Bob Maust thinks he has the perfect place for all of those scrap tires that litter Midwest landfills and shop yards: His hometown.
Maust dreams of building a tire-burning plant in this idyllic farming community that would bring 30 jobs or more, create electricity and chip away at the millions of tires stockpiled across the country.
Not everyone agrees, however, and a local dispute over the plant illustrates the pressure for economic development in shrinking small towns. Developers here who are eager to capitalize on the new tire-burning technology are squaring off against environmentalists and outdoors enthusiasts who fear pollution and a dent in the region’s tourism.
Hunting, trout fishing and biking draw thousands to this community of about 1,400 tucked in the rolling hills of southeastern Minnesota. It’s a quiet and remote region, where the Amish ride buggies along the county roads and vacationers find respite at local bed-and-breakfasts some 100 miles southeast from Minneapolis.
20-story tower planned
Critics point out that the plant’s smokestack would tower 20 stories in the air, dwarfing the tallest buildings in town.

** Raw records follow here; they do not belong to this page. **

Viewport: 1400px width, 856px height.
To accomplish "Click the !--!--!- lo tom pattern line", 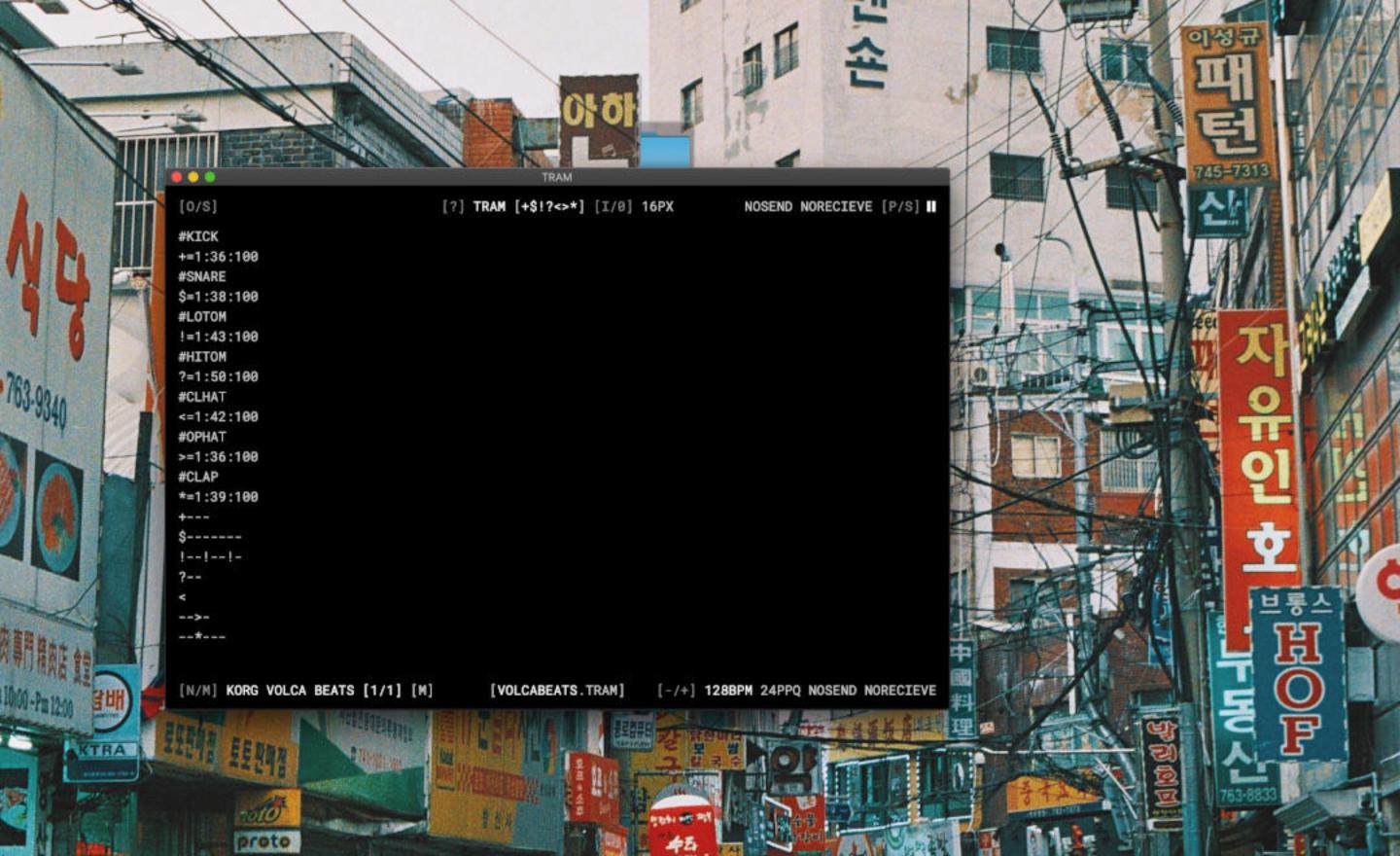I will (x=210, y=556).
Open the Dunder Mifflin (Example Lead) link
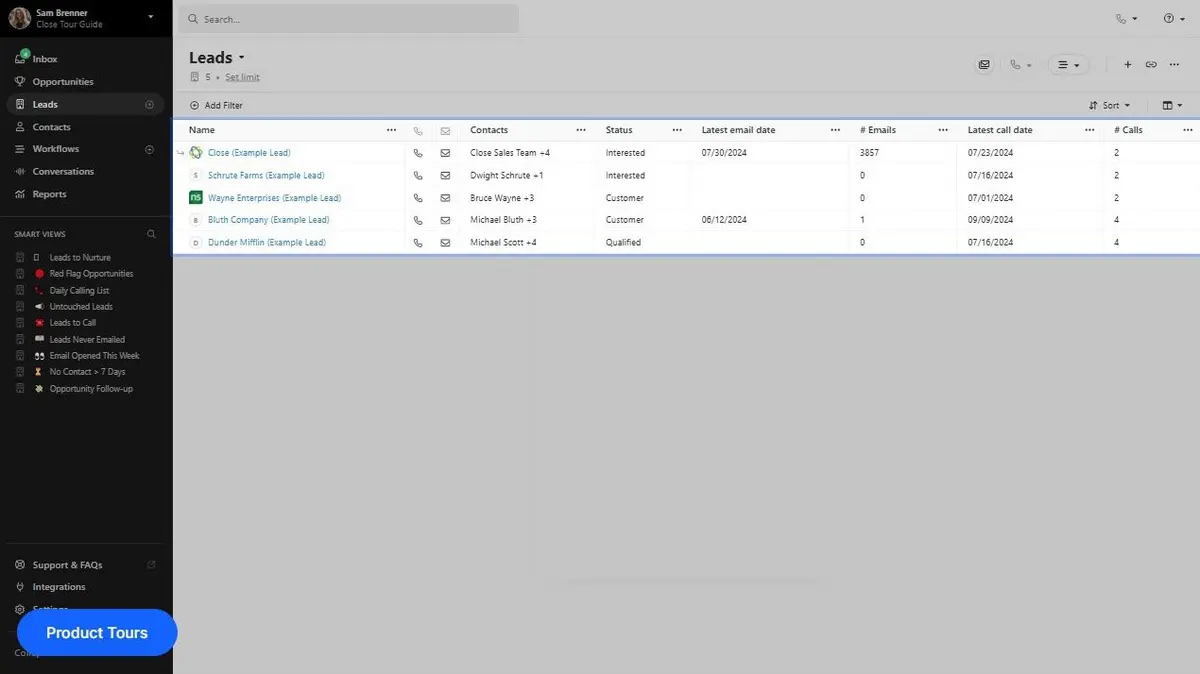Screen dimensions: 1200x674 coord(267,242)
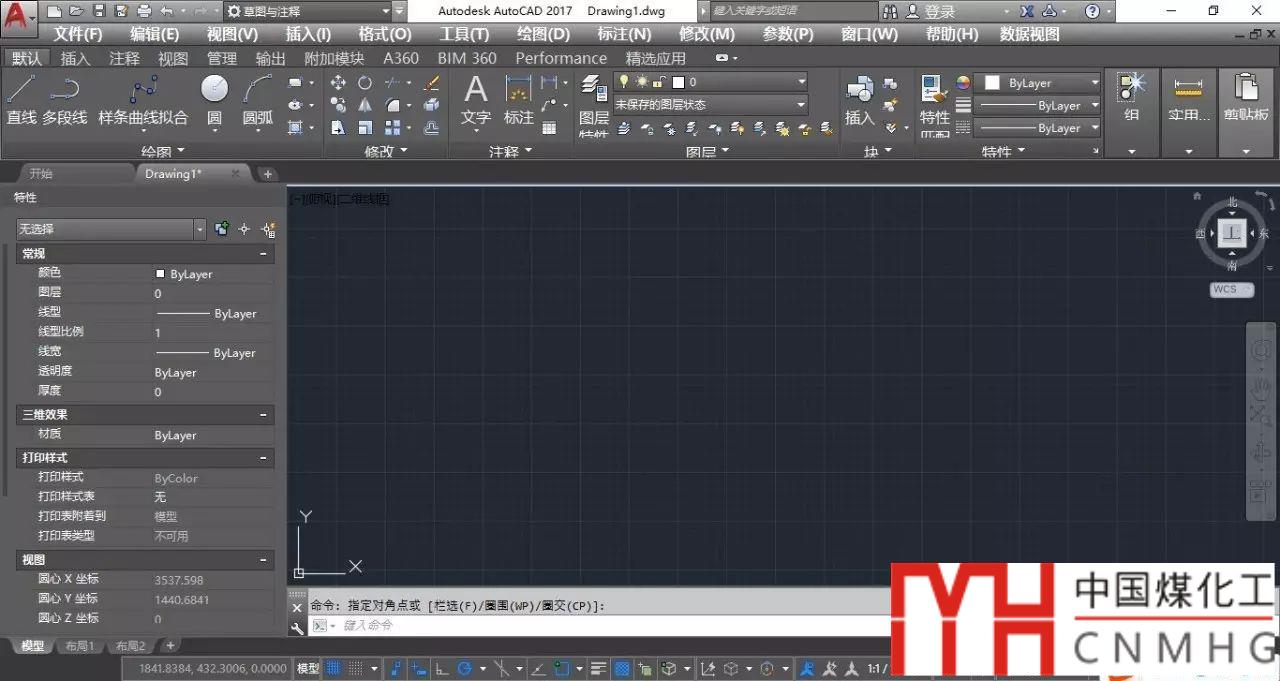
Task: Toggle lineweight display in status bar
Action: (598, 669)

“The aesthetics of it in a small, rural community — with that smokestack? — is absolutely unbelievable,” said Dick Nelson, a former mayor who discussed the plant one recent morning at a coffee shop in downtown Preston.

Maust’s plant would be the first in the nation to recycle all of the steel inside a tire. And it would only burn tires — 200,000 a week — collecting them from hundreds of miles in either direction, as far as Chicago to the east and Kansas City to the south.

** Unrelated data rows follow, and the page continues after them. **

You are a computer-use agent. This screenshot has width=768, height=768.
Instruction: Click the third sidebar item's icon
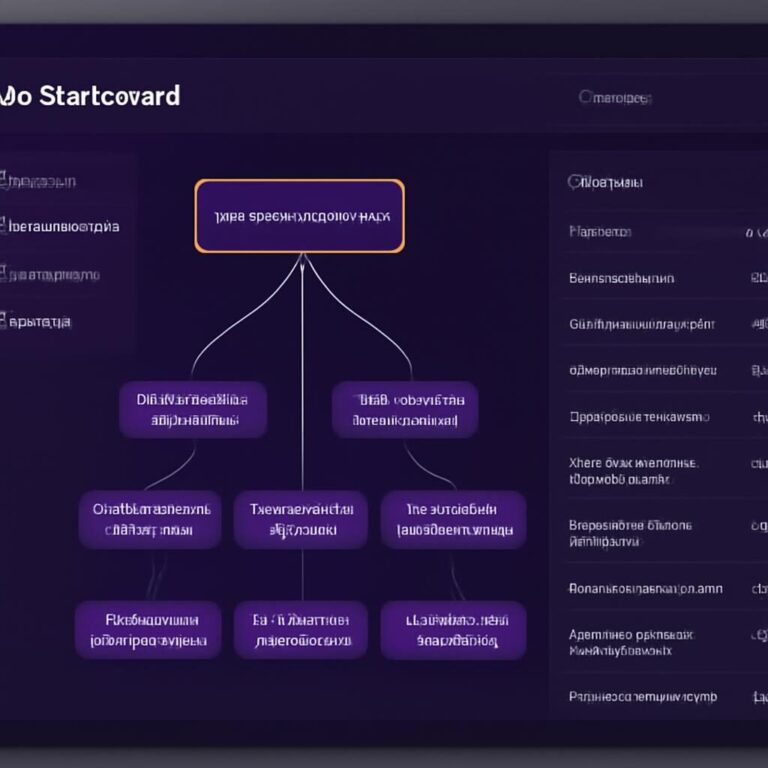coord(3,274)
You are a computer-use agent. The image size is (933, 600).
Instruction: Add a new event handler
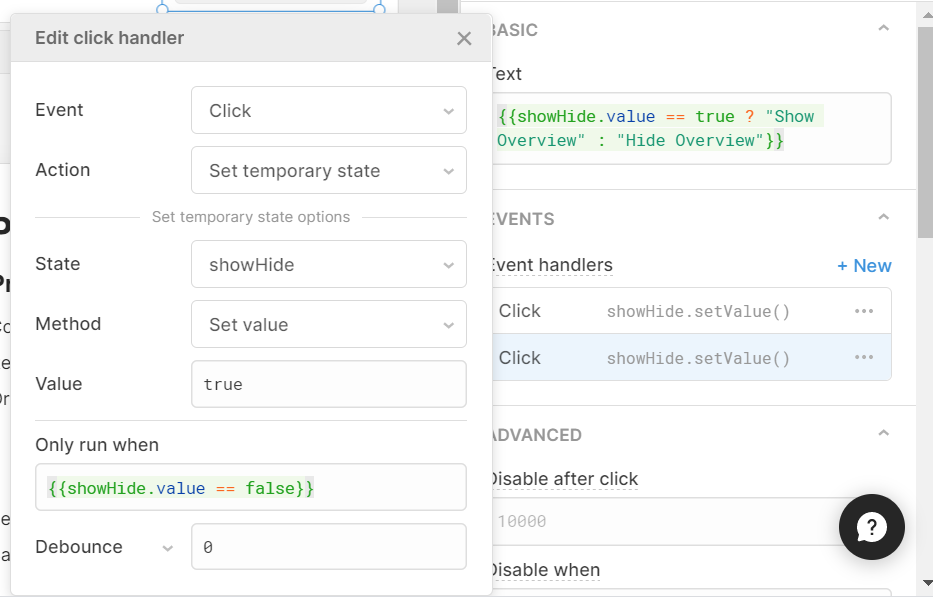[x=864, y=266]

“A vast majority of our young people, like most places, go off to bigger cities to find employment and comparable jobs,” Maust said. “But it’s very nice to be able to live in rural Minnesota. ... And these would be good jobs.”

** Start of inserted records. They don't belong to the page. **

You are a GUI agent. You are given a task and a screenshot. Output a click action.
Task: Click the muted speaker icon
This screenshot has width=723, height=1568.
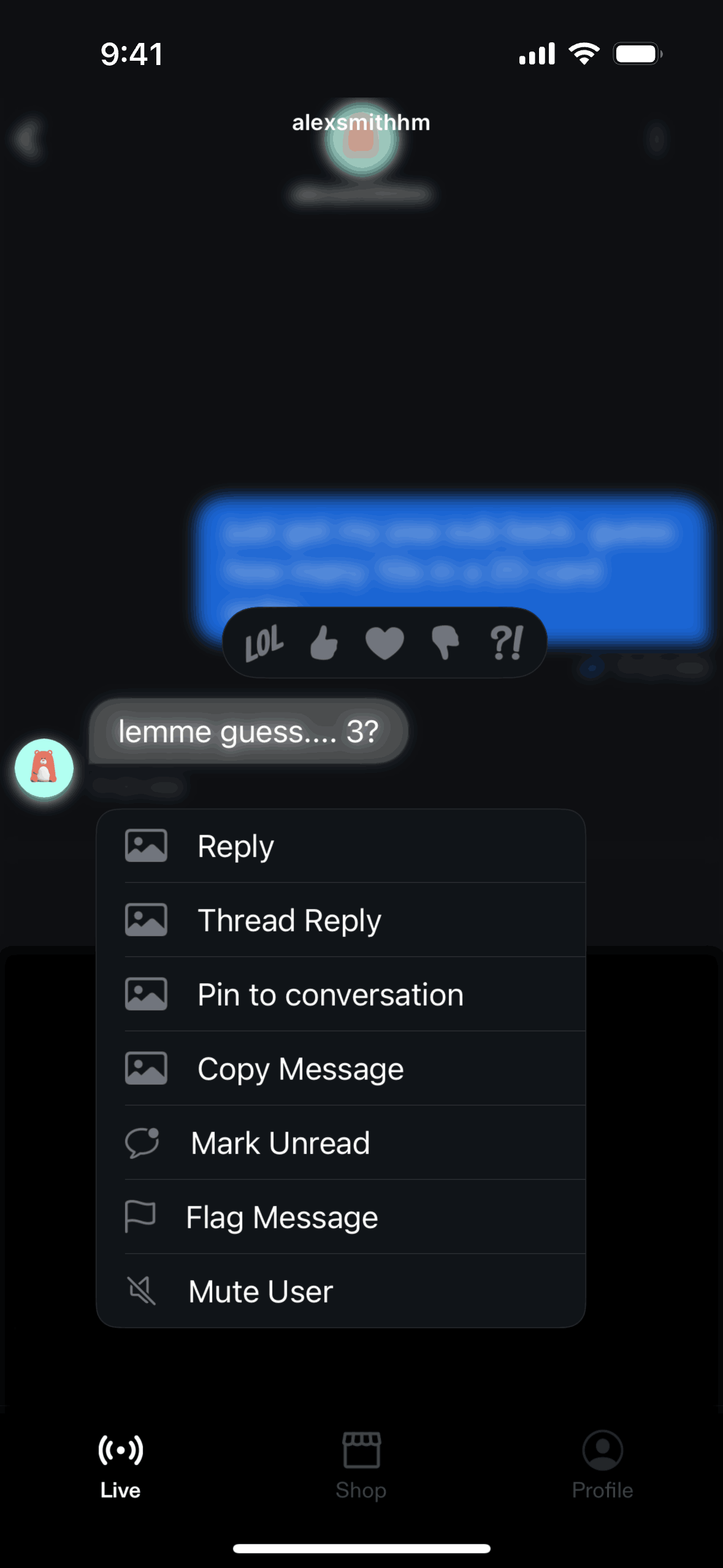click(x=141, y=1291)
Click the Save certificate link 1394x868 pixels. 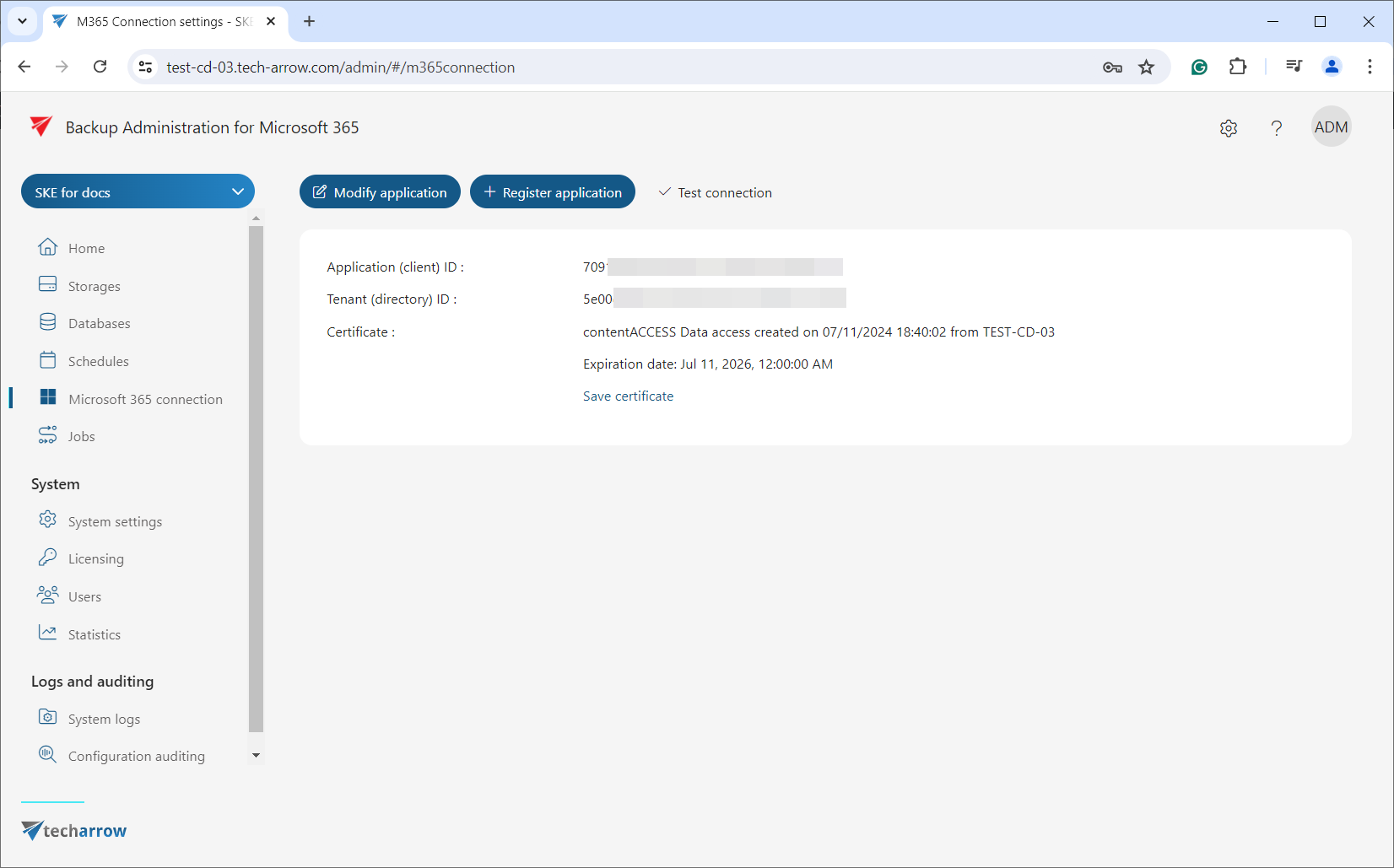pos(628,396)
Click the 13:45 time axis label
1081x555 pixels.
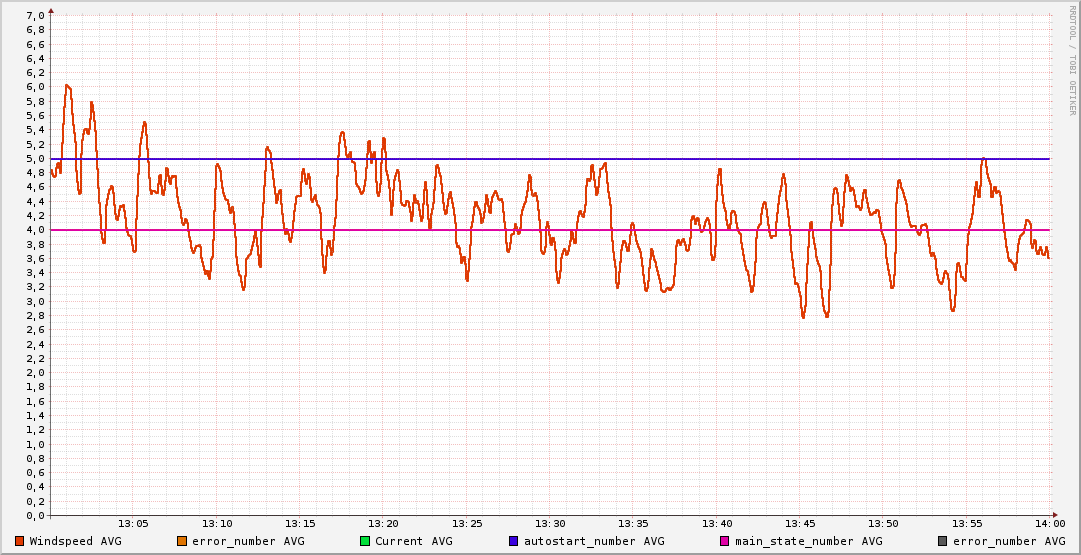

Moreover, he said, the proposed $50 million plant would have it’s own pro-environment message: It would rid the area of many of those pesky scrap tires, 290 million of which were generated across the nation last year alone.
The facility would produce enough power to supply an estimated 8,000 to 20,000 homes and help relieve landfills of tires, which collect water where mosquitoes can breed.
An environmental group has slowed the plant’s development, filing two lawsuits, one questioning state regulators who concluded that the plant wouldn’t emit significant pollution, and the other objecting to permits granted to the proposed business, Heartland Energy and Recycling Inc.
Judge weighs in
A judge ordered the Minnesota Pollution Control Agency to review its environmental assessment, and it will likely be late summer or fall before the judge decides whether Maust can go ahead with his plans.
So hot are emotions that the plant is shaping up as a top issue in the city elections this fall.
Engineers hired by Heartland claim the plant will remove sulfur and emit low levels of nitrogen oxide, but critics say the plant would produce other noxious fumes and be only a half a mile from a school and a nursing home.
For City Councilman Jerry Scheevel, who farmed near Preston for years before moving to town, it’s all about taking care of his town, which lost 100 residents in the last census. He dismissed the opponents of the plant as “tree-huggers” and said the regulators have done their due diligence.
“I’m a conservationist, and I wouldn’t be for (the plant) if I thought it would be dangerous for the town,” he said. “I don’t think it will be, and if it is, the MPCA will shut her down.”
It’s been nearly four years since Maust first approached City Hall with his plant idea, but he remains undeterred. The plant will open within two years, if not sooner, he predicted.
“We’re gonna get her done,” he said.